As is known to those skilled in the art, refractory products are sometimes subjected to a tempering process and sometimes to a coking process. The fundamental difference between the two processes is that tempering process is conducted at about 400.degree.-600.degree. F. whereas the coking process is conducted at above 1000.degree. F. As a result of these differences in temperature, tempering serves to remove some of the volatiles present in the impregnant. Coking, on the other hand, eliminates essentially all of the volatiles. Due to the higher temperatures employed in coking more sophisticated designs of the coking furnace are required in order to protect the ware being coked.
It may seem to be a relative easy task for the brick supplier to preheat or coke impregnated brick prior to shipment to customers in order to remove the volatiles. However, the solution to the problem is not that simple since the tar impregnation process is typically carried out on a large volume of tightly hacked brick. Thus a typical hack would occupy a space of the order of 27.times.35.times.50 inches and contain 450 equivalent standard brick.
In theory, removal of volatiles from the brick could be accomplished by heating the hack in a furnace to a temperature sufficient to drive off the volatiles. Unfortunately, such a practice is unsatisfactory since the time required to heat the innermost brick in the hack to a temperature sufficient to cause essentially complete volatilization of the organic substances originating from decomposition and/or distillation of pitch fractions either as a gas or vapor would take so long that the non-volatile residue from the impregnant, which provides the desired properties of impregnated brick, would be completely burned away in the more exterior brick in the hack.
On the other hand, a hack of impregnated brick could be disassembled into individual brick or small groups of brick so as to minimize the time consumed in the volatilization process. That is also an undesirable solution since very significant handling costs would be incurred because the coked brick would have to be reassembled into large hacks for shipping purposes. A further alternative is to heat the hacks very slowly to the temperatures required for volatilization of the organics, hopefully avoiding burning the more exterior brick in the hack. But that approach, even if feasible, would add a very significant cost to the impregnated products.
The environmental problems due to the emission of volatile organics originating from pitches or tars is not a problem limited to the refractory industry. The problem has been addressed, for example, in the manufacture of carbon anodes intended to be used for the electrolytic reduction of aluminum. Thus in U.S. Pat. No. 4,569,835 to Di Cio et al, carbonaceous blocks are produced by pressure molding or extruding a carbon-carrying mixture, such as petroleum coke, anthracite, gas black, graphite and the like, with a binder material, such as tars and/or pitches. The blocks are then calcined in order to bake the blocks to achieve the desired mechanical and electrical properties. The calcining operation is conducted in a tunnel furnace, wherein the blocks are coated or covered on all sides with powdered carbon to protect them against oxidation and stored in muffles mounted on carriages which are pushed through the furnace in an oxidizing atmosphere in accordance with a preset thermal schedule. During heating, primarily in the temperature range of 200.degree.-600.degree. C., (about 400.degree.-1100.degree. F.) the blocks being calcined release volatile organics originating from the pitch or tar. Heating gradients on the order of 40.degree.-45.degree. C. per hour are used during this temperature range in order to avoid cracking the blocks. The blocks remain in the furnace for 160 hours and they ultimately reach temperatures of the order of 1000.degree.-1200.degree. C. (1800.degree.-2200.degree. F.).

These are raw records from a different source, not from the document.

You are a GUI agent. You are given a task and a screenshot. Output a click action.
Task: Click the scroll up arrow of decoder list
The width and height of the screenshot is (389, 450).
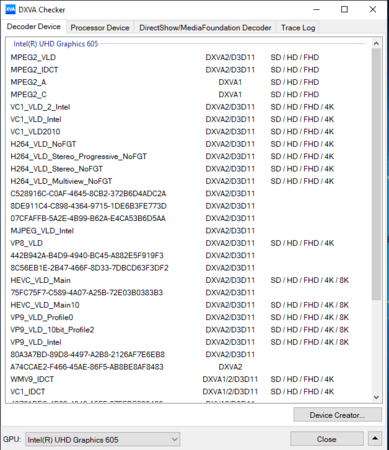[376, 44]
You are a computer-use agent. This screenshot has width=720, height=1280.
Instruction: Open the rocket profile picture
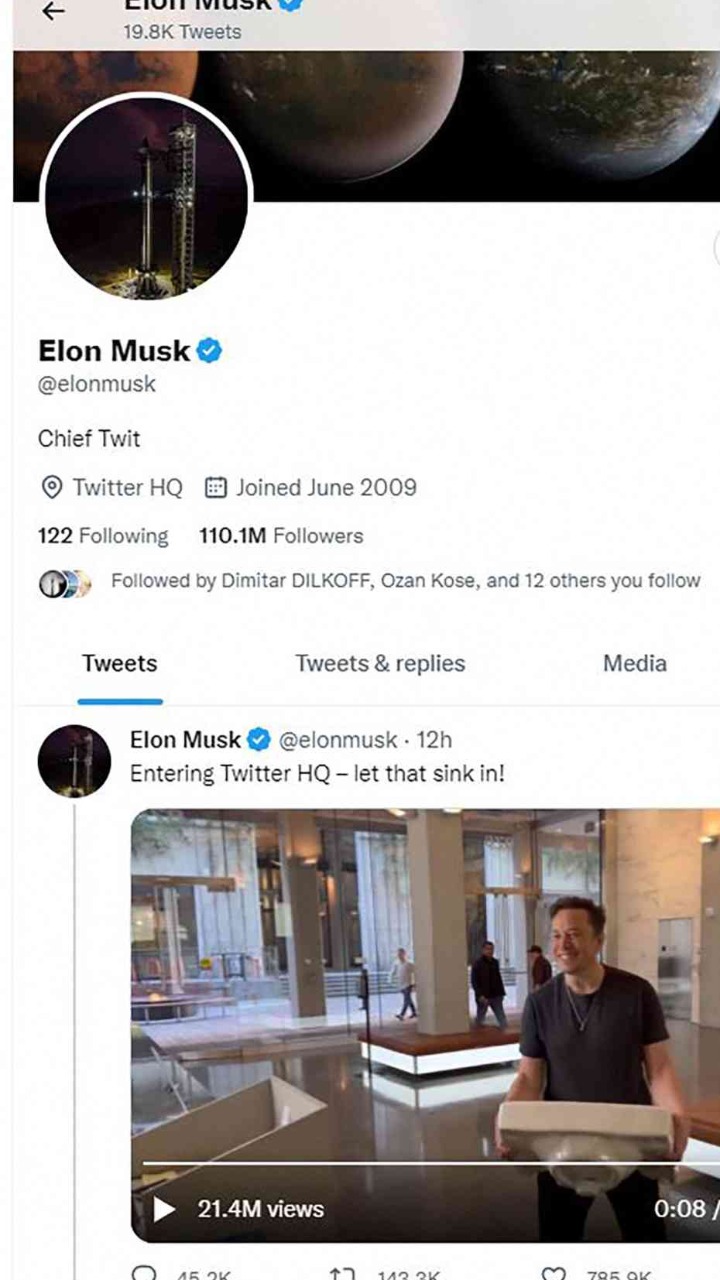(146, 198)
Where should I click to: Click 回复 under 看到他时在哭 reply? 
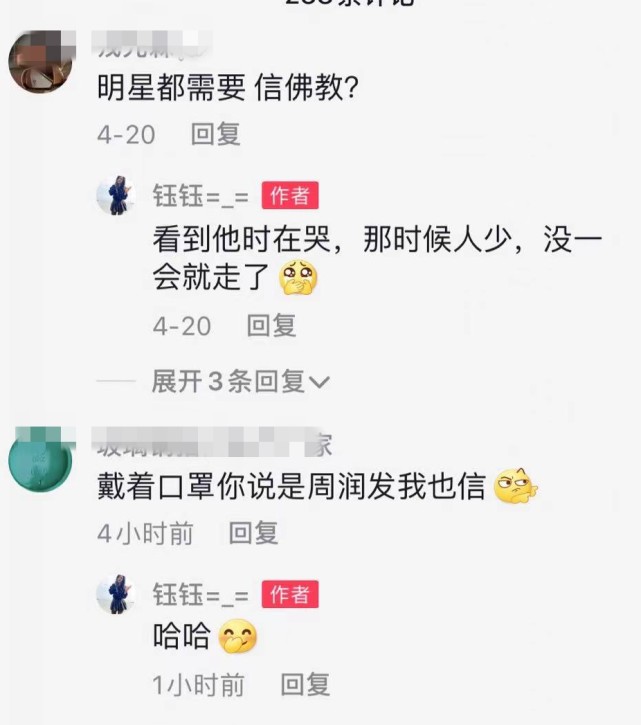pos(271,326)
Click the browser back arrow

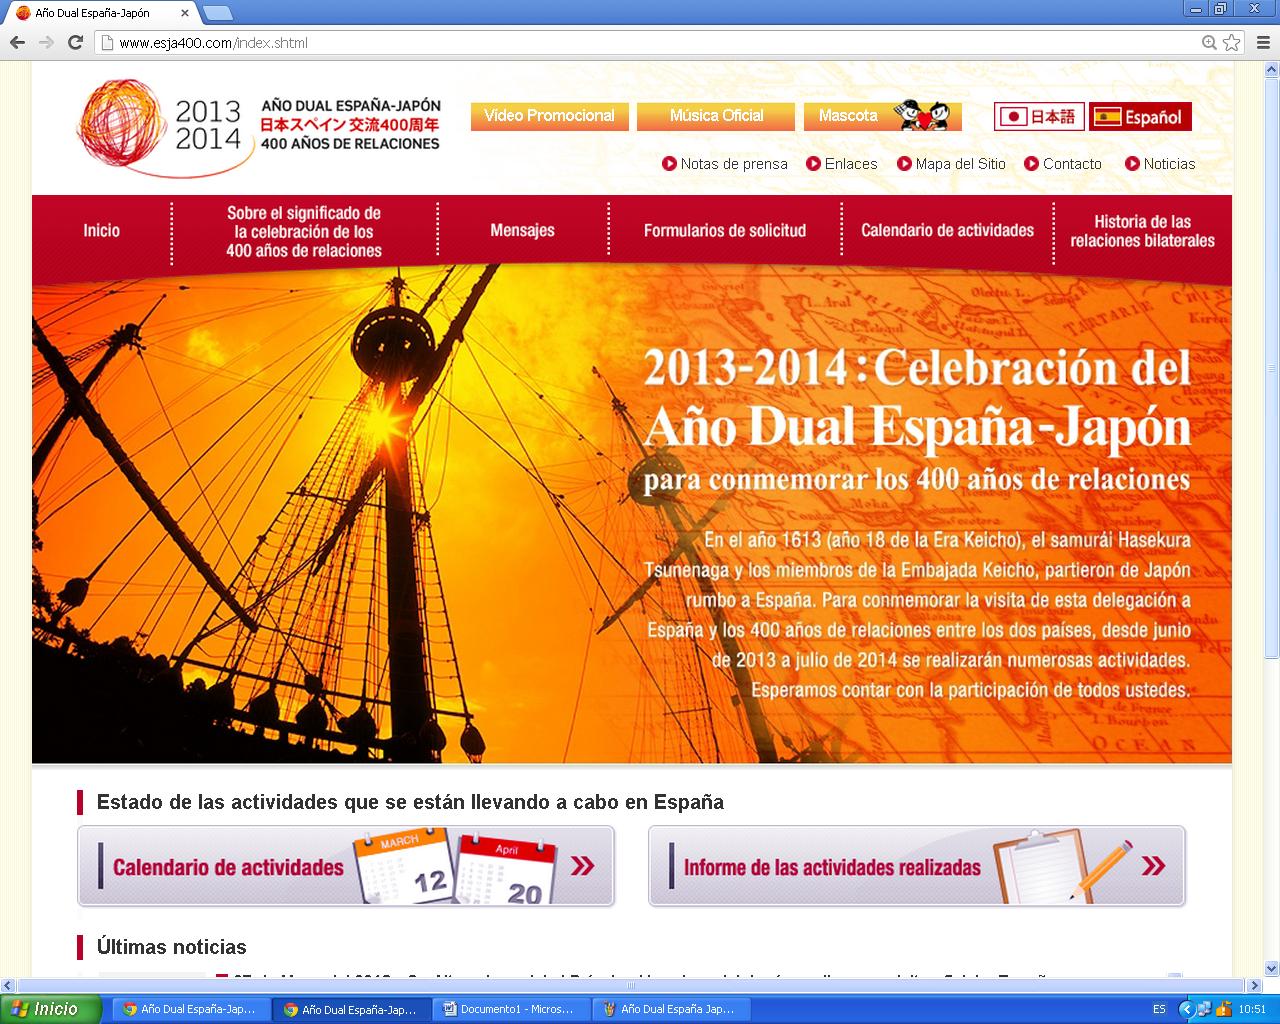click(x=17, y=42)
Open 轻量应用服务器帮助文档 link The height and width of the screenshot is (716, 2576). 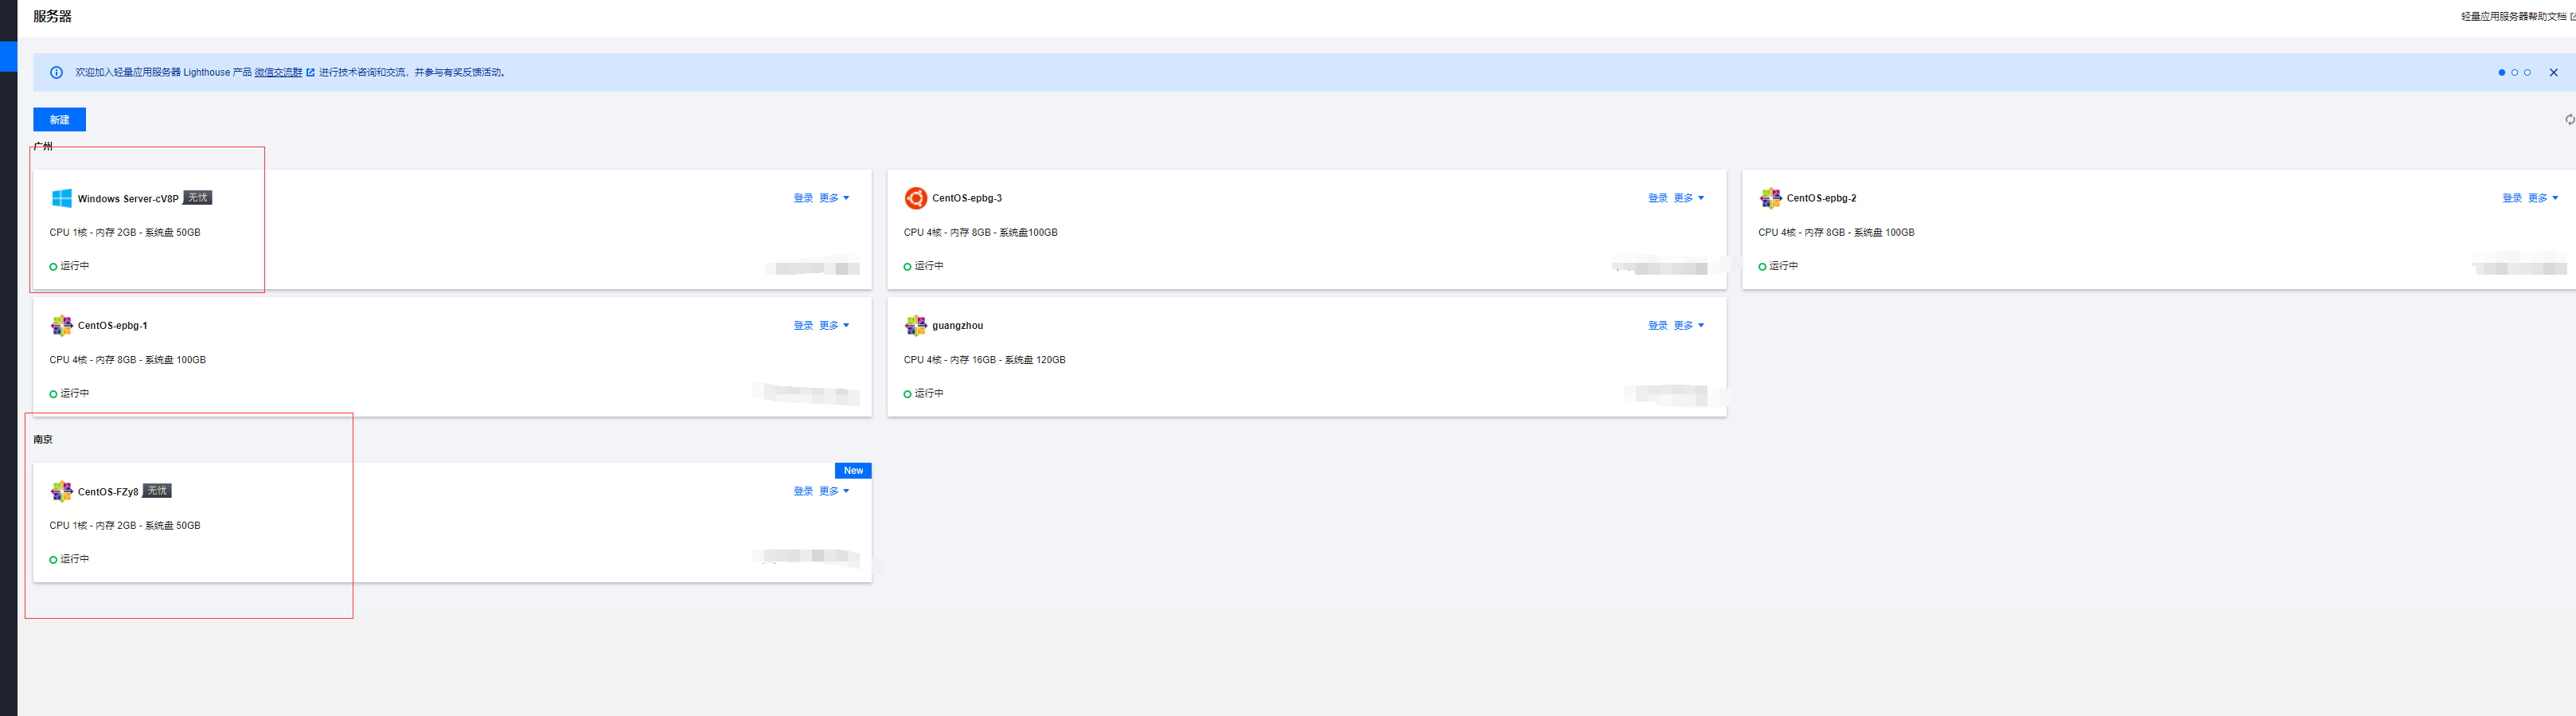coord(2514,16)
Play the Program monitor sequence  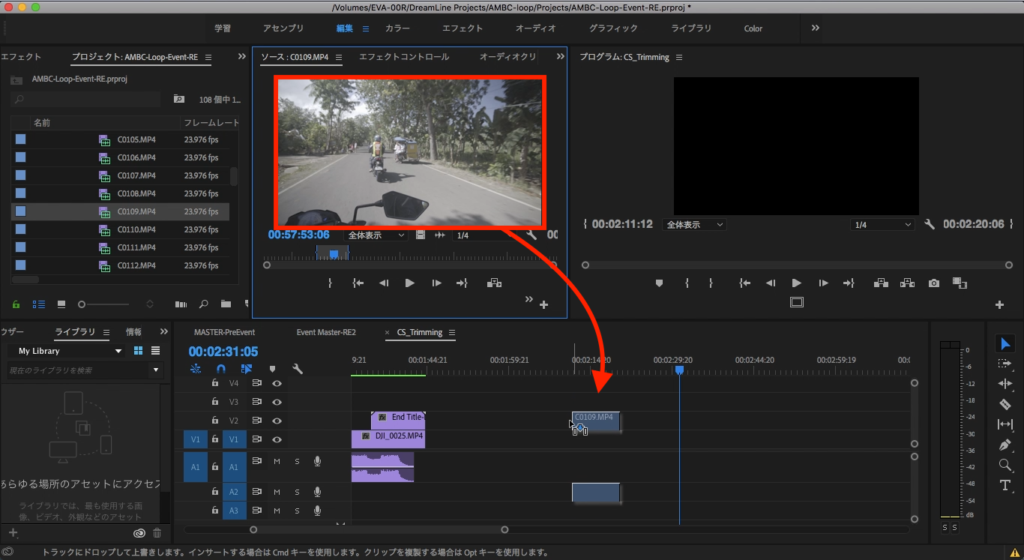(x=796, y=283)
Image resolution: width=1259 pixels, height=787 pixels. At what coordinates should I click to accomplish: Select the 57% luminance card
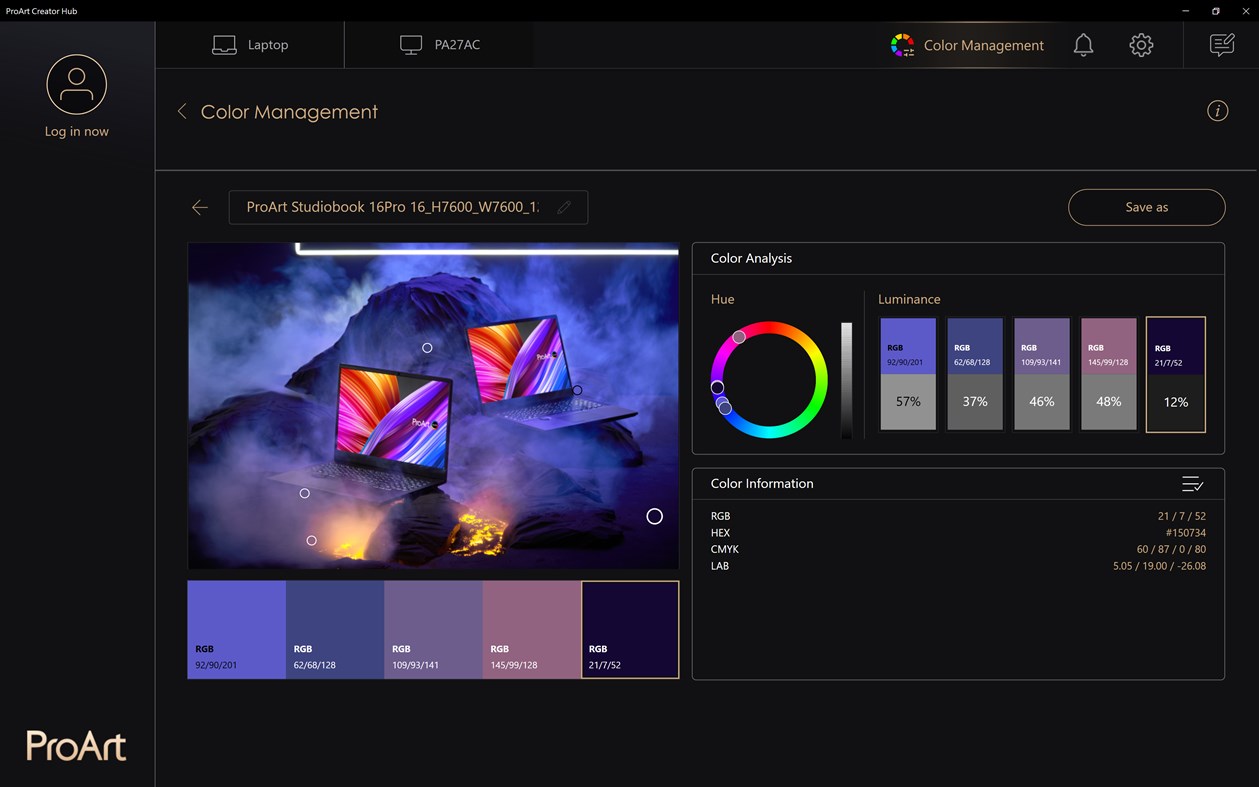[x=908, y=374]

The muffles used in the process disclosed by Di Cio et al are described as usually open at the top with the walls and the bottom made from a porous refractory material which is pervious to the volatiles from the binder. As a result, combustion of the volatiles takes place on the exterior of the muffle as well as on the surface of the free or open layer of protective or filler powder. Alternatively, a refractory material can be placed over the top of the muffle to maintain combustion of the carbonaceous powder at the lowest level.
To date however, the refractory industry has not developed a cost effective and environmentally acceptable process for the removal of volatile constituents contained in tar or pitch impregnated refractory products prior to the use of such products in refractory-lined equipment.